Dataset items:
___
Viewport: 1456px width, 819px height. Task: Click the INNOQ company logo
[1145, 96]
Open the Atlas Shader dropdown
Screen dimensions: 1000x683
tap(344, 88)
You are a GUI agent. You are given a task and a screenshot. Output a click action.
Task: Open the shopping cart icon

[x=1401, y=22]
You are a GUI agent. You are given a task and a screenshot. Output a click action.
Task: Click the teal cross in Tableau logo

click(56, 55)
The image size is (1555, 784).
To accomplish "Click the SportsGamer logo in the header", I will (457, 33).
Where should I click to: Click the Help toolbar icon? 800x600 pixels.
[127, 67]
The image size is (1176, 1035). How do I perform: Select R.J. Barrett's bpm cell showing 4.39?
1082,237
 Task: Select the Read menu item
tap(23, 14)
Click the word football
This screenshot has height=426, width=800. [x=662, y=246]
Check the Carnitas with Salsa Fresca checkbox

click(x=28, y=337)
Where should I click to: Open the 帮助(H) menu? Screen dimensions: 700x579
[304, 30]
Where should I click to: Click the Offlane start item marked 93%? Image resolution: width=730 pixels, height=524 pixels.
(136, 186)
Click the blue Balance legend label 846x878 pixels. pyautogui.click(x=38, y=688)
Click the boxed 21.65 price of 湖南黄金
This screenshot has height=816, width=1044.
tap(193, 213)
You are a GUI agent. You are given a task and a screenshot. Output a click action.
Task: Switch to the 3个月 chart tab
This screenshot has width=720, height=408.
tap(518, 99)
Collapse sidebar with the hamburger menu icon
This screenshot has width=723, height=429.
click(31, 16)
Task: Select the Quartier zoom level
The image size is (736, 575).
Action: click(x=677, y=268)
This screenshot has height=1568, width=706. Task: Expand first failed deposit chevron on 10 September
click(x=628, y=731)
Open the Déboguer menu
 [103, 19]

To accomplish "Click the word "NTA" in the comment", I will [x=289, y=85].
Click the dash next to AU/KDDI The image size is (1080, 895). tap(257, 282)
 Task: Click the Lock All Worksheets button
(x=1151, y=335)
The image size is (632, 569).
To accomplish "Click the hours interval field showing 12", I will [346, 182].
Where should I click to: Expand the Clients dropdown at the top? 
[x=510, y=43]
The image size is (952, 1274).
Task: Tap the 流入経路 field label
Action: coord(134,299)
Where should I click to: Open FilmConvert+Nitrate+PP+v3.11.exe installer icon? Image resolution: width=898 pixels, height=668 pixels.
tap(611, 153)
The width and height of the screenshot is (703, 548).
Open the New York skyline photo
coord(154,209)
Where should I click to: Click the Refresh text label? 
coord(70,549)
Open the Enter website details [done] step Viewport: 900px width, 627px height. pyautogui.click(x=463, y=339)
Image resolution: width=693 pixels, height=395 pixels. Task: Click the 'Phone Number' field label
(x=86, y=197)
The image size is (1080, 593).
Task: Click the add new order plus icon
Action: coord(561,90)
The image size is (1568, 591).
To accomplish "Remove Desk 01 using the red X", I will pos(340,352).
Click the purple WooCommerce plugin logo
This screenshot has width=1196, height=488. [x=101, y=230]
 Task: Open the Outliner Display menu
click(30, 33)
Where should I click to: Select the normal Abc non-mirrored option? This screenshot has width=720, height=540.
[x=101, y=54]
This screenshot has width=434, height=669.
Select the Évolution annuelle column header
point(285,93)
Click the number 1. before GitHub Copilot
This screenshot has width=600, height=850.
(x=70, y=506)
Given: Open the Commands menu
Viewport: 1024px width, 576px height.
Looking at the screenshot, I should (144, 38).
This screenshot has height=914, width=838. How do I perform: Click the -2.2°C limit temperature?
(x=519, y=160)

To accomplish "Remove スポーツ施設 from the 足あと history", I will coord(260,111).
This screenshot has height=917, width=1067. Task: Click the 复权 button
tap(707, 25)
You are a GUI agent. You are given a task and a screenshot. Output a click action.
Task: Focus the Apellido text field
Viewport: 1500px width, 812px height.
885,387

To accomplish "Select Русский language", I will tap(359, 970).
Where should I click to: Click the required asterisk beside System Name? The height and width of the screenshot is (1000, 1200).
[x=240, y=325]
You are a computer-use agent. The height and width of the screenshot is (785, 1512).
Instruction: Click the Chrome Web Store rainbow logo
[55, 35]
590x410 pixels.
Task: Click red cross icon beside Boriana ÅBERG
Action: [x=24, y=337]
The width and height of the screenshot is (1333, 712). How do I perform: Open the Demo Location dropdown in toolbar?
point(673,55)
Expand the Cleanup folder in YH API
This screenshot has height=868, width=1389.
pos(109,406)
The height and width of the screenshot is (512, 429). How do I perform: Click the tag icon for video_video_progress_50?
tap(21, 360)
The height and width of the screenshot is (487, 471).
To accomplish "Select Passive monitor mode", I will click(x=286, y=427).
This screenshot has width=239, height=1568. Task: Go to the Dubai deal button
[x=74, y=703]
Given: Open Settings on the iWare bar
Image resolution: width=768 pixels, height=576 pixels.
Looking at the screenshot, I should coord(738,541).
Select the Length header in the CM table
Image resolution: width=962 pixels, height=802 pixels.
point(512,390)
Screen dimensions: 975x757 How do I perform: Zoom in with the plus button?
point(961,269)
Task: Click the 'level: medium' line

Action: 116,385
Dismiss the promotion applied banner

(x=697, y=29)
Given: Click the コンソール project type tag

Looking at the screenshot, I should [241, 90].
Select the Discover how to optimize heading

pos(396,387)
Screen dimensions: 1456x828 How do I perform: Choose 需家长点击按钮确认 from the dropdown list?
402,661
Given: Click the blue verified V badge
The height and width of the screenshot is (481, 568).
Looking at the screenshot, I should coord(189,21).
___
_EXERCISE_
The records above should be set down again word for word.

_TASK ANSWER_
Viewport: 1456px width, 819px height. Task: Click the INNOQ company logo
[1145, 96]
Open the Atlas Shader dropdown
Screen dimensions: 1000x683
tap(344, 88)
You are a GUI agent. You are given a task and a screenshot. Output a click action.
Task: Open the shopping cart icon

[x=1401, y=22]
You are a GUI agent. You are given a task and a screenshot. Output a click action.
Task: Click the teal cross in Tableau logo

click(56, 55)
The image size is (1555, 784).
To accomplish "Click the SportsGamer logo in the header", I will (457, 33).
Where should I click to: Click the Help toolbar icon? 800x600 pixels.
[127, 67]
The image size is (1176, 1035). How do I perform: Select R.J. Barrett's bpm cell showing 4.39?
1082,237
 Task: Select the Read menu item
tap(23, 14)
Click the word football
This screenshot has height=426, width=800. [x=662, y=246]
Check the Carnitas with Salsa Fresca checkbox

click(x=28, y=337)
Where should I click to: Open the 帮助(H) menu? Screen dimensions: 700x579
[304, 30]
Where should I click to: Click the Offlane start item marked 93%? Image resolution: width=730 pixels, height=524 pixels.
(136, 186)
Click the blue Balance legend label 846x878 pixels. pyautogui.click(x=38, y=688)
Click the boxed 21.65 price of 湖南黄金
This screenshot has height=816, width=1044.
tap(193, 213)
You are a GUI agent. You are given a task and a screenshot. Output a click action.
Task: Switch to the 3个月 chart tab
This screenshot has width=720, height=408.
tap(518, 99)
Collapse sidebar with the hamburger menu icon
This screenshot has width=723, height=429.
click(31, 16)
Task: Select the Quartier zoom level
The image size is (736, 575).
Action: click(x=677, y=268)
This screenshot has height=1568, width=706. Task: Expand first failed deposit chevron on 10 September
click(x=628, y=731)
Open the Déboguer menu
 [103, 19]

To accomplish "Click the word "NTA" in the comment", I will [x=289, y=85].
Click the dash next to AU/KDDI The image size is (1080, 895). tap(257, 282)
 Task: Click the Lock All Worksheets button
(x=1151, y=335)
The image size is (632, 569).
To accomplish "Click the hours interval field showing 12", I will [346, 182].
Where should I click to: Expand the Clients dropdown at the top? 
[x=510, y=43]
The image size is (952, 1274).
Task: Tap the 流入経路 field label
Action: coord(134,299)
Where should I click to: Open FilmConvert+Nitrate+PP+v3.11.exe installer icon? Image resolution: width=898 pixels, height=668 pixels.
tap(611, 153)
The width and height of the screenshot is (703, 548).
Open the New York skyline photo
coord(154,209)
Where should I click to: Click the Refresh text label? 
coord(70,549)
Open the Enter website details [done] step Viewport: 900px width, 627px height. pyautogui.click(x=463, y=339)
Image resolution: width=693 pixels, height=395 pixels. Task: Click the 'Phone Number' field label
(x=86, y=197)
The image size is (1080, 593).
Task: Click the add new order plus icon
Action: coord(561,90)
The image size is (1568, 591).
To accomplish "Remove Desk 01 using the red X", I will pos(340,352).
Click the purple WooCommerce plugin logo
This screenshot has width=1196, height=488. [x=101, y=230]
 Task: Open the Outliner Display menu
click(30, 33)
Where should I click to: Select the normal Abc non-mirrored option? This screenshot has width=720, height=540.
[x=101, y=54]
This screenshot has width=434, height=669.
Select the Évolution annuelle column header
point(285,93)
Click the number 1. before GitHub Copilot
This screenshot has width=600, height=850.
(x=70, y=506)
Given: Open the Commands menu
Viewport: 1024px width, 576px height.
Looking at the screenshot, I should (144, 38).
This screenshot has height=914, width=838. How do I perform: Click the -2.2°C limit temperature?
(x=519, y=160)

To accomplish "Remove スポーツ施設 from the 足あと history", I will coord(260,111).
This screenshot has height=917, width=1067. Task: Click the 复权 button
tap(707, 25)
You are a GUI agent. You are given a task and a screenshot. Output a click action.
Task: Focus the Apellido text field
Viewport: 1500px width, 812px height.
885,387

To accomplish "Select Русский language", I will tap(359, 970).
Where should I click to: Click the required asterisk beside System Name? The height and width of the screenshot is (1000, 1200).
[x=240, y=325]
You are a computer-use agent. The height and width of the screenshot is (785, 1512).
Instruction: Click the Chrome Web Store rainbow logo
[55, 35]
590x410 pixels.
Task: Click red cross icon beside Boriana ÅBERG
Action: [x=24, y=337]
The width and height of the screenshot is (1333, 712). How do I perform: Open the Demo Location dropdown in toolbar?
point(673,55)
Expand the Cleanup folder in YH API
This screenshot has height=868, width=1389.
pos(109,406)
The height and width of the screenshot is (512, 429). How do I perform: Click the tag icon for video_video_progress_50?
tap(21, 360)
The height and width of the screenshot is (487, 471).
To accomplish "Select Passive monitor mode", I will click(x=286, y=427).
This screenshot has width=239, height=1568. Task: Go to the Dubai deal button
[x=74, y=703]
Given: Open Settings on the iWare bar
Image resolution: width=768 pixels, height=576 pixels.
Looking at the screenshot, I should coord(738,541).
Select the Length header in the CM table
Image resolution: width=962 pixels, height=802 pixels.
point(512,390)
Screen dimensions: 975x757 How do I perform: Zoom in with the plus button?
point(961,269)
Task: Click the 'level: medium' line

Action: 116,385
Dismiss the promotion applied banner

(x=697, y=29)
Given: Click the コンソール project type tag

Looking at the screenshot, I should [241, 90].
Select the Discover how to optimize heading

pos(396,387)
Screen dimensions: 1456x828 How do I perform: Choose 需家长点击按钮确认 from the dropdown list?
402,661
Given: Click the blue verified V badge
The height and width of the screenshot is (481, 568).
Looking at the screenshot, I should coord(189,21).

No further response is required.